Problem to work on
All records below must be reproduced exactly, although any pictures they contain are to be omitted.

Data in this exercise
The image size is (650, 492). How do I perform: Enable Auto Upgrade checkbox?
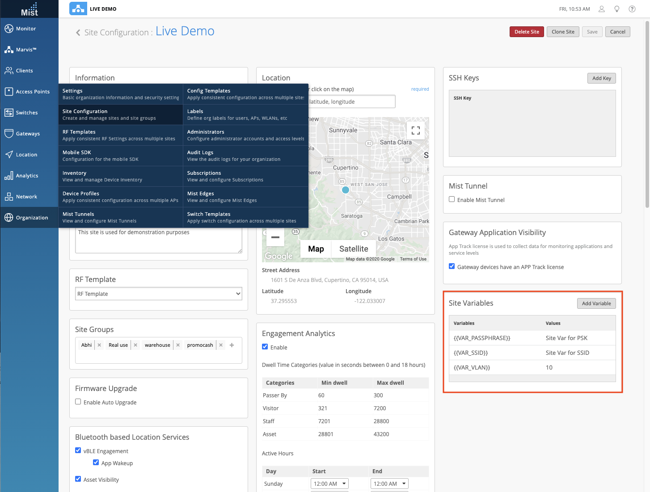point(78,402)
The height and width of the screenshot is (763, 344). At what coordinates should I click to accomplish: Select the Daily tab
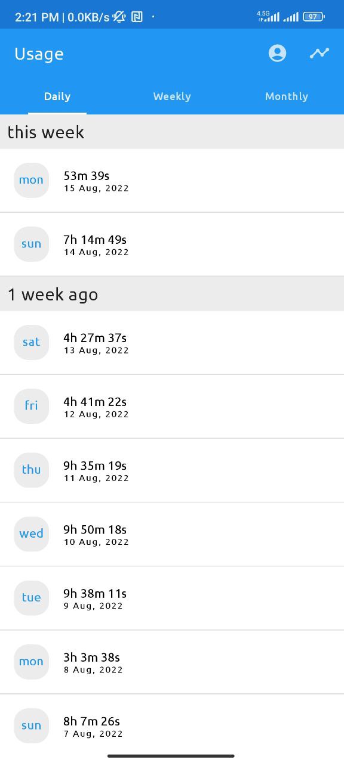pyautogui.click(x=57, y=96)
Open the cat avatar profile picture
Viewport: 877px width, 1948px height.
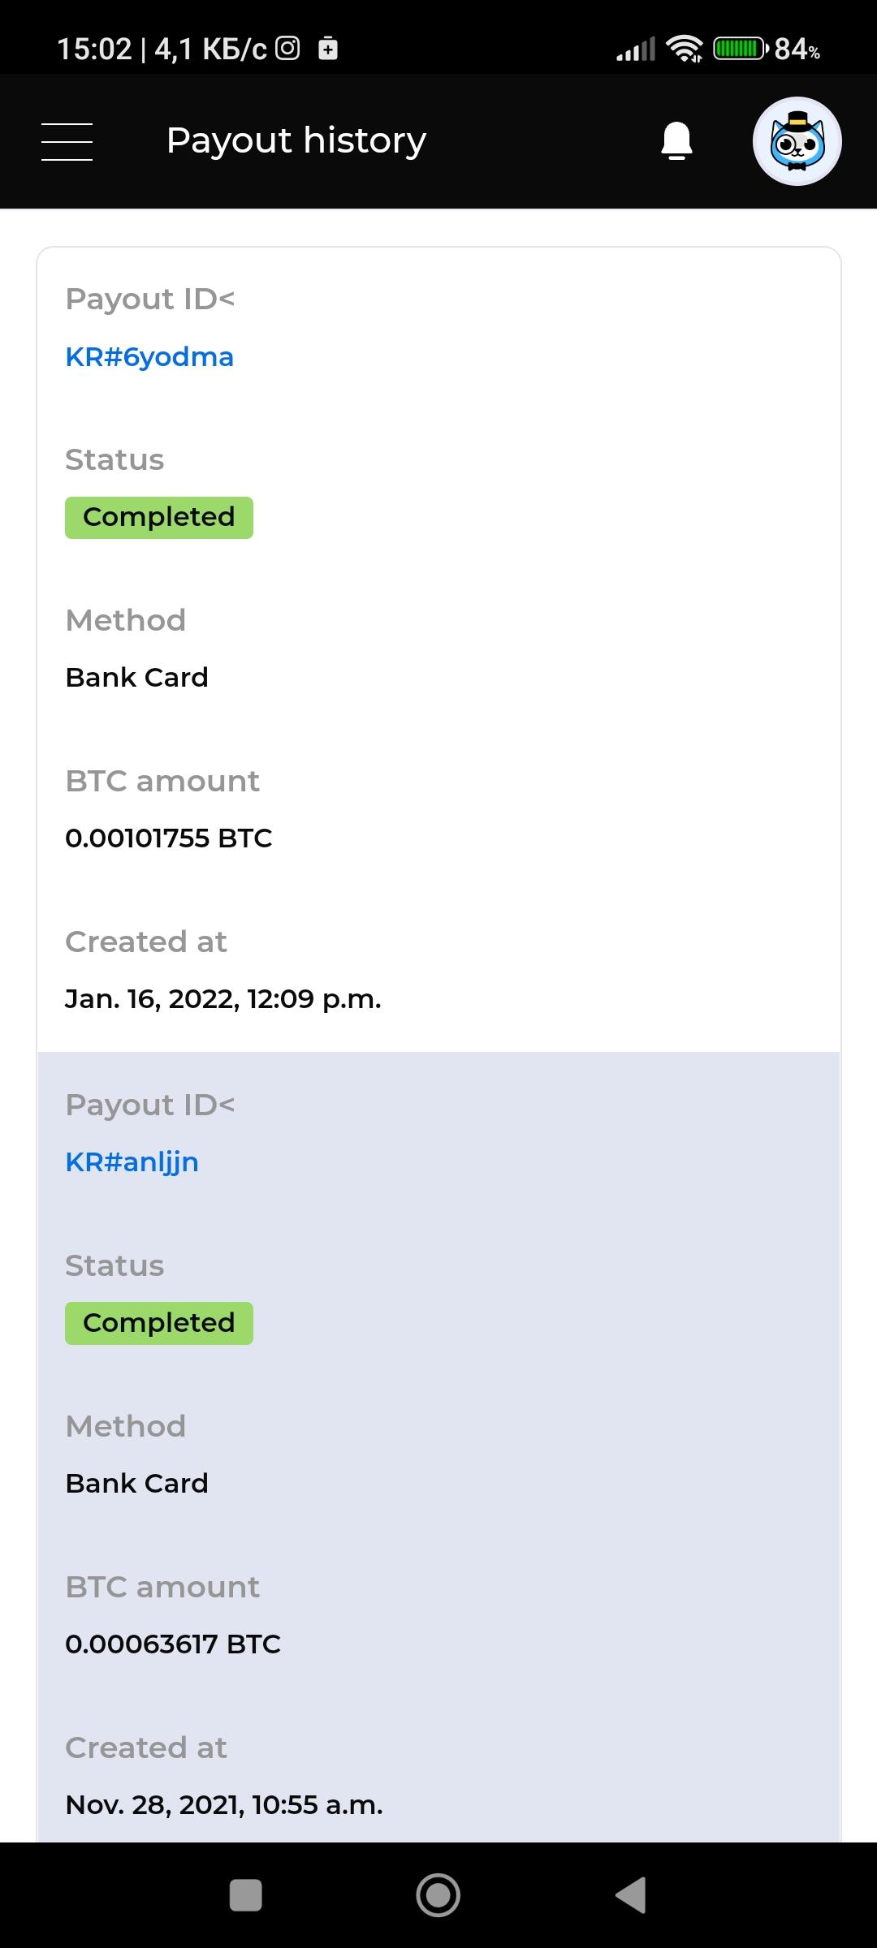pos(797,141)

Exercise solution
The image size is (650, 492). How do I perform: Enable Auto Upgrade checkbox?
point(78,402)
The height and width of the screenshot is (763, 344). At what coordinates should I click to accomplish: Select the Daily tab
pyautogui.click(x=57, y=96)
Open the cat avatar profile picture
Viewport: 877px width, 1948px height.
pos(797,141)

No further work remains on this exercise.